Exercise objective → Rewrite the entries from the start through the line containing "click(670, 201)", replacing "wizard" with "dialog" and leaving everything else unchanged.

Exercise input →
#####
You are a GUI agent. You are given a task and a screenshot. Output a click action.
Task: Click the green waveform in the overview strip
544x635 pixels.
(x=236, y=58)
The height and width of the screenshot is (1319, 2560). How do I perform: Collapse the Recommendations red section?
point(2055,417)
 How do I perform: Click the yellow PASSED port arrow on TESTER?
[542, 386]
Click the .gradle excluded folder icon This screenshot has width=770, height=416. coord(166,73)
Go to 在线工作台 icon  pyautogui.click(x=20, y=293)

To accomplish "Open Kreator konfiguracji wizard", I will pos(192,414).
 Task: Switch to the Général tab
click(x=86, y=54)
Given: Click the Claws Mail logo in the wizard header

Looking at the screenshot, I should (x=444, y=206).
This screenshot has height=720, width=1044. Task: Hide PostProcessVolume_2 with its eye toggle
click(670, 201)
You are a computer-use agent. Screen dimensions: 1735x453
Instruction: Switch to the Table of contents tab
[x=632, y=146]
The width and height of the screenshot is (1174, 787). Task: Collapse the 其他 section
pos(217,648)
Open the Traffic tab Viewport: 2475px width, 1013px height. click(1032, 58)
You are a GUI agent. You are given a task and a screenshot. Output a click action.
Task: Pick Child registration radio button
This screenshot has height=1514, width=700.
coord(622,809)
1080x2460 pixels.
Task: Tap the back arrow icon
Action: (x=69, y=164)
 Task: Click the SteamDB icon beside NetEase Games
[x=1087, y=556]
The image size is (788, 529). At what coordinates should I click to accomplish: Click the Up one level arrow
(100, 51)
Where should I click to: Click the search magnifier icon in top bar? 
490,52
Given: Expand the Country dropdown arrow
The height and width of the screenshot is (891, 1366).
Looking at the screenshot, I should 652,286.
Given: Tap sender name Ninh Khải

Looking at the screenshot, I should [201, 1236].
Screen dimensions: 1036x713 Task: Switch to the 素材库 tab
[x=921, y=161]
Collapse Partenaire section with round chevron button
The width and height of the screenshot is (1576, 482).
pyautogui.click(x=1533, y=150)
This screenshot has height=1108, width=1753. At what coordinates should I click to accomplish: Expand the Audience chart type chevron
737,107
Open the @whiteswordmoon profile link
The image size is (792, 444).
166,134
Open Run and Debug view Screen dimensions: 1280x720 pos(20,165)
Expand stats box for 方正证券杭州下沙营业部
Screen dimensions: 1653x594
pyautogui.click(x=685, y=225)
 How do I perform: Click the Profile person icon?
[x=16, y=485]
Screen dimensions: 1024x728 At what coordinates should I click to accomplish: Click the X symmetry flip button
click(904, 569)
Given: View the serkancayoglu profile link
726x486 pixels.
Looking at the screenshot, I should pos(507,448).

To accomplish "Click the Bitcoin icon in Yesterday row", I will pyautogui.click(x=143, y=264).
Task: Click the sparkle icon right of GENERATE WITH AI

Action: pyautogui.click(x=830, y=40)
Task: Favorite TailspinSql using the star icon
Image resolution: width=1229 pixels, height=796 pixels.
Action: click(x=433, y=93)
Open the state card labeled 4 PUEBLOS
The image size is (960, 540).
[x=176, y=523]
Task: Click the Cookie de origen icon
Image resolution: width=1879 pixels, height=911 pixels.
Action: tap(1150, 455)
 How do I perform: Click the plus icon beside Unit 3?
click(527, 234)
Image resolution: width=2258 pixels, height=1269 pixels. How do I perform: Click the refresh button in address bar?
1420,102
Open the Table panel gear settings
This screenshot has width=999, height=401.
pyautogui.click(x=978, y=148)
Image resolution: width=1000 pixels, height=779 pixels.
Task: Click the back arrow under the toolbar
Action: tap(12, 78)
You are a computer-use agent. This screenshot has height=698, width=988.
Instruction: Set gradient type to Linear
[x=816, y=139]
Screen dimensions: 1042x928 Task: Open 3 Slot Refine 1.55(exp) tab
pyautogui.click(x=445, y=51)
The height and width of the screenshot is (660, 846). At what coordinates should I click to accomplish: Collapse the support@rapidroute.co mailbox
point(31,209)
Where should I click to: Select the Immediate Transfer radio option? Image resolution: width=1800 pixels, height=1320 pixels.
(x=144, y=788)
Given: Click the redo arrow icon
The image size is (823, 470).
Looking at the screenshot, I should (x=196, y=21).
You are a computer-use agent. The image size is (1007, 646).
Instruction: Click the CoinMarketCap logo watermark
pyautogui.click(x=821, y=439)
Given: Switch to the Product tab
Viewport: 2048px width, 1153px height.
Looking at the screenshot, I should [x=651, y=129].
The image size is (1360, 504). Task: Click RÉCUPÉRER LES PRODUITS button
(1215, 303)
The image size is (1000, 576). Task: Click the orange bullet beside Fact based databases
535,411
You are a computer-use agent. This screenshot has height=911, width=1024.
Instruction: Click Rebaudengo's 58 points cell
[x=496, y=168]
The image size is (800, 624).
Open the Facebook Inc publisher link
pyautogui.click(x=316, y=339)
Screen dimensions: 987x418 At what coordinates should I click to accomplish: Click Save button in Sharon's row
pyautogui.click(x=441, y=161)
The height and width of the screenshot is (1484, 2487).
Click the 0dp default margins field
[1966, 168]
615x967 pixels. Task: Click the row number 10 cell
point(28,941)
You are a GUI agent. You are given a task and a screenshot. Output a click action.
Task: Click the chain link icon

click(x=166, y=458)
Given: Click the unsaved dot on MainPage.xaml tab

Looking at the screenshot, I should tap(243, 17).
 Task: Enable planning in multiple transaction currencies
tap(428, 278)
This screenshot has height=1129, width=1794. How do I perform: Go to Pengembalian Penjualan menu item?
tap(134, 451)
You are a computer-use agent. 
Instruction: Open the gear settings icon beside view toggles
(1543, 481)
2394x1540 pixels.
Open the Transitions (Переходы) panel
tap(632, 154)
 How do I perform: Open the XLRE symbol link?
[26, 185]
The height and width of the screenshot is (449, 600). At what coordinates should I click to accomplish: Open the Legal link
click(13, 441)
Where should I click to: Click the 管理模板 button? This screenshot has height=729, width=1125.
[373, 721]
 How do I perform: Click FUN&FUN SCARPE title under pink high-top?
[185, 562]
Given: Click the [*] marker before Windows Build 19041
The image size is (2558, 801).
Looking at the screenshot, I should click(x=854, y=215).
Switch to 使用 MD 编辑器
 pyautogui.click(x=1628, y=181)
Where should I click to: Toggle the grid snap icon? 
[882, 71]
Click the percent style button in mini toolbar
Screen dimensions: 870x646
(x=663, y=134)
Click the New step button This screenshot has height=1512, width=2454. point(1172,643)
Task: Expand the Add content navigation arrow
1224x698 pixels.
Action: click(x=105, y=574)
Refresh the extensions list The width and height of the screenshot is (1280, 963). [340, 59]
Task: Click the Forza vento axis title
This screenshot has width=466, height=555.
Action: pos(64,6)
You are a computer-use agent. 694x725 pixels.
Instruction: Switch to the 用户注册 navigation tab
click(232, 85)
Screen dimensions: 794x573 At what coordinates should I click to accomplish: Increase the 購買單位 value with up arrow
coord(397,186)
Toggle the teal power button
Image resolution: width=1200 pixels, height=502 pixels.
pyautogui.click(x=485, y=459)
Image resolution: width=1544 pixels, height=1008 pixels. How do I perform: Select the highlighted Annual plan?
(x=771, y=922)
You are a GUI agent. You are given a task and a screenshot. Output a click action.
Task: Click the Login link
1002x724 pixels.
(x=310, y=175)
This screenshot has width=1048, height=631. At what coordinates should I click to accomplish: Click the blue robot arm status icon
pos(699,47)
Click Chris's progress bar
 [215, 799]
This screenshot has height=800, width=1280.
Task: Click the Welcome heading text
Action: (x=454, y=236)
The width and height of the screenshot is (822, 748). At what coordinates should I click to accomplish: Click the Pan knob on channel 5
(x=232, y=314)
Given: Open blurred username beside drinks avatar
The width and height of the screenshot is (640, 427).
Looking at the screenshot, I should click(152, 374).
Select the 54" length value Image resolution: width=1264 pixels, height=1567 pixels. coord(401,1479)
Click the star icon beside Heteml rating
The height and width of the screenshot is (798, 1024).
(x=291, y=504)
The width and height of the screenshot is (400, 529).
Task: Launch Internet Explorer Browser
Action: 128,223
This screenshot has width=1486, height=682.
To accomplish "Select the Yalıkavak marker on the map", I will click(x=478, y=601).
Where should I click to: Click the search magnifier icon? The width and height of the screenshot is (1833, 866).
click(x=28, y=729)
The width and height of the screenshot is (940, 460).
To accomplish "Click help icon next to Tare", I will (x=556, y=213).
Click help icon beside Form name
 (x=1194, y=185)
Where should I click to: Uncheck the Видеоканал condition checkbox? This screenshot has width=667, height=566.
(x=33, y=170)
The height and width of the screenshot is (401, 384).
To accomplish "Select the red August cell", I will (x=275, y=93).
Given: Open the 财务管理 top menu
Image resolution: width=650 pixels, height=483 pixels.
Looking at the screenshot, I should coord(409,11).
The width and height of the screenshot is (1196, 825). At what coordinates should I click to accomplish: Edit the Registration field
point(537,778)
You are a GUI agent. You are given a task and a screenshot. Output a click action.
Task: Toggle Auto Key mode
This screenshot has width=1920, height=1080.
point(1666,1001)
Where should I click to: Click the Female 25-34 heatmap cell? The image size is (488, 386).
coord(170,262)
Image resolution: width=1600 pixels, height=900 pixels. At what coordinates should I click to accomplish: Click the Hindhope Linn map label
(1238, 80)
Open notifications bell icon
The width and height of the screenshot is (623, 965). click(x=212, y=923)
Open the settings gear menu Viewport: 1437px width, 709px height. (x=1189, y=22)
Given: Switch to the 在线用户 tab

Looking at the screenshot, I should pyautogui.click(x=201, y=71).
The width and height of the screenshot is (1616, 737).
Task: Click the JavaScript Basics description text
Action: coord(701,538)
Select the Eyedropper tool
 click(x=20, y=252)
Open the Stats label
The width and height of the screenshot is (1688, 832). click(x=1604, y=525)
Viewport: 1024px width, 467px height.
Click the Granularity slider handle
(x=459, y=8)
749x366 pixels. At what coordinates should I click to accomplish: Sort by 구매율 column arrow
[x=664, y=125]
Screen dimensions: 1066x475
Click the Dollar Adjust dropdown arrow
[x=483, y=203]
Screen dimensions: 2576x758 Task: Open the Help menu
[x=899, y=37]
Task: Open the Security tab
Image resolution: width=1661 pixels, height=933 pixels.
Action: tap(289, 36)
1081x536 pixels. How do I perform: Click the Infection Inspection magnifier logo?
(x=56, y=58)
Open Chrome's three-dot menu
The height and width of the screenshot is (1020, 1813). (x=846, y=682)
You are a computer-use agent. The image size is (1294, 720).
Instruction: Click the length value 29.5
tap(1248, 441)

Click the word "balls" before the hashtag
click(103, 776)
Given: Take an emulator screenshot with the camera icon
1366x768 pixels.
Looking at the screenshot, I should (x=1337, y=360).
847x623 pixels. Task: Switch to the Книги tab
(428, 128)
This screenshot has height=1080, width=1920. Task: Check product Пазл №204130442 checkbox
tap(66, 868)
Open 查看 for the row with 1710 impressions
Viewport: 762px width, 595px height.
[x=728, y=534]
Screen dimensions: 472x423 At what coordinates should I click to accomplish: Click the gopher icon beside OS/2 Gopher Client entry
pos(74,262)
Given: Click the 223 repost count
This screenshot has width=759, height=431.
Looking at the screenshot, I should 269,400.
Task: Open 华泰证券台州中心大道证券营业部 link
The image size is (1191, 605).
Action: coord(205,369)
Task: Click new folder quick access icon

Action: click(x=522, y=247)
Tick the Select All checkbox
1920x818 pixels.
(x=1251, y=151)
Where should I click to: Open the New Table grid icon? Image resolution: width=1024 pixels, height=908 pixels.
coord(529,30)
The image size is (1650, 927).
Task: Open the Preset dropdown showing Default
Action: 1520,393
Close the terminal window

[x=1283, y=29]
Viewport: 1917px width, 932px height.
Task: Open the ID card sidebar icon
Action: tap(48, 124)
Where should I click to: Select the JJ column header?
#####
Answer for this exercise →
You are a GUI agent. You are given a task and a screenshot. Output a click action.
Task: Click the green waveform in the overview strip
544x635 pixels.
(x=236, y=58)
The height and width of the screenshot is (1319, 2560). How do I perform: Collapse the Recommendations red section?
point(2055,417)
 How do I perform: Click the yellow PASSED port arrow on TESTER?
[542, 386]
Click the .gradle excluded folder icon This screenshot has width=770, height=416. coord(166,73)
Go to 在线工作台 icon  pyautogui.click(x=20, y=293)

To accomplish "Open Kreator konfiguracji dialog", I will pos(192,414).
 Task: Switch to the Général tab
click(x=86, y=54)
Given: Click the Claws Mail logo in the dialog header

Looking at the screenshot, I should (x=444, y=206).
This screenshot has height=720, width=1044. Task: Hide PostProcessVolume_2 with its eye toggle
click(670, 201)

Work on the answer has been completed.